Más del 45 por ciento de los pacientes con artritis reumatoide en edad activa sufre discapacidad laboral moderada o grave, cerca del 35 por ciento presenta problemas laborales con bajas temporales o disminución de la productividad y un 29 por ciento están jubilados a causa de la enfermedad, según se desprende de los resultados obtenidos en el Estudio CaliRA, una iniciativa promovida por UCB Pharma dentro que ha contado con la colaboración de la Coordinadora Nacional de Artritis (ConArtritis).

La investigación, en la que han participado 828 pacientes y 76 investigadores de 36 centros hospitalarios españoles, tiene como objetivo recabar la máxima información en relación a la calidad de vida, la productividad laboral y los costes en el manejo de la artritis reumatoide (AR), en pacientes con criterios de tratamiento con agentes biológicos, informaron hoy los responsables en un comunicado.

En este sentido, los resultados del estudio destacan "aproximadamente el 43 por ciento de los pacientes con artritis reumatoide tiene un bajo estado de ánimo y en torno al 7 por ciento se encuentra muy ansioso o deprimido", explicó el jefe del Servicio de Reumatología del Hospital Clínico San Carlos de Madrid, el doctor Juan Ángel Jover, quien señaló que el dolor "es el otro factor principal que caracteriza a esta patología crónica y que influye negativamente en la calidad de vida del paciente".

"Dotar al afectado de atención psicológica temprana es esencial para combatir estos cuadros depresivos, sobre todo en aquellos casos donde los pacientes no tienen el apoyo familiar o social adecuado, así como contar con herramientas eficaces que midan correctamente la fatiga y la falta de energía que provoca el dolor en su día a día", comentó el doctor Jover. Por ello, "se hace imprescindible un abordaje multidisciplinar de la enfermedad", añadió.
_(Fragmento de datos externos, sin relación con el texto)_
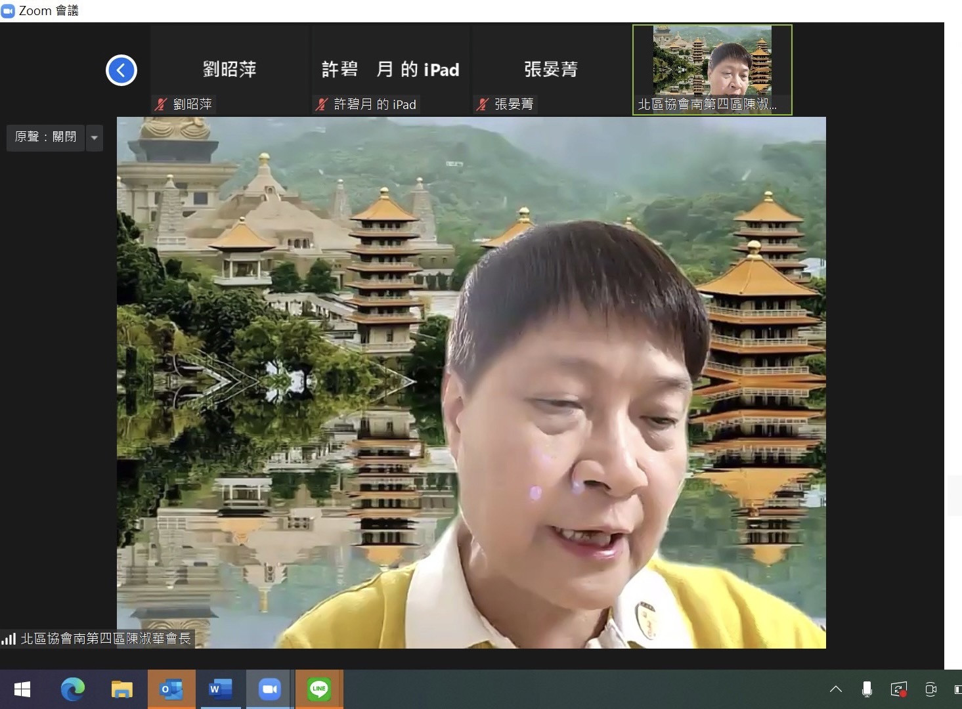Switch to Word in the taskbar
962x709 pixels.
[220, 689]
Otro de los resultados más destacables del estudio ha sido la necesidad que tienen los pacientes de "recibir más ayudas para cuidar de sí mismos o de su casa". A este respecto, "el 39 por ciento de los afectados requiere un cuidador que acuda a su domicilio un número determinado de horas semanales debido a la discapacidad que le ha creado la enfermedad, porque en la mayoría de las ocasiones sólo cuentan con el apoyo familiar y éste es limitado", aseveró el doctor Jover.
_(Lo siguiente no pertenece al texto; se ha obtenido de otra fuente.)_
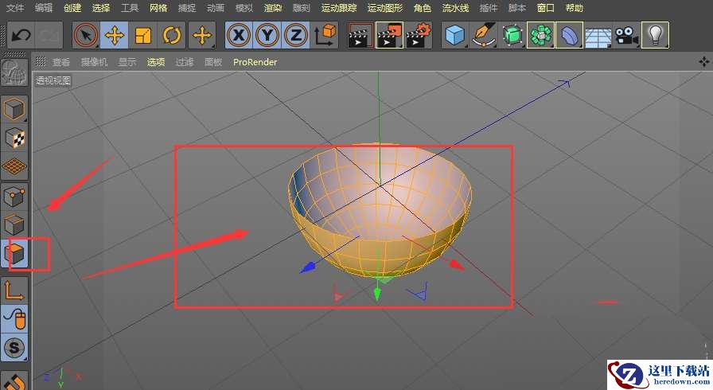Activate the Move tool
The image size is (713, 390).
click(115, 36)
En opinión del presidente de ConArtritis, Antonio Torralba, la enfermedad puede afectar incluso al entorno familiar y económico. "Si el afectado deja de trabajar temporal o definitivamente, los ingresos disminuyen; sin embargo, los gastos aumentan con la compra de medicamentos, calzado o ropa más cómoda, la adaptación de la casa. Como consecuencia, las relaciones familiares pueden resentirse y hemos comprobado que se elevan los divorcios", apuntó.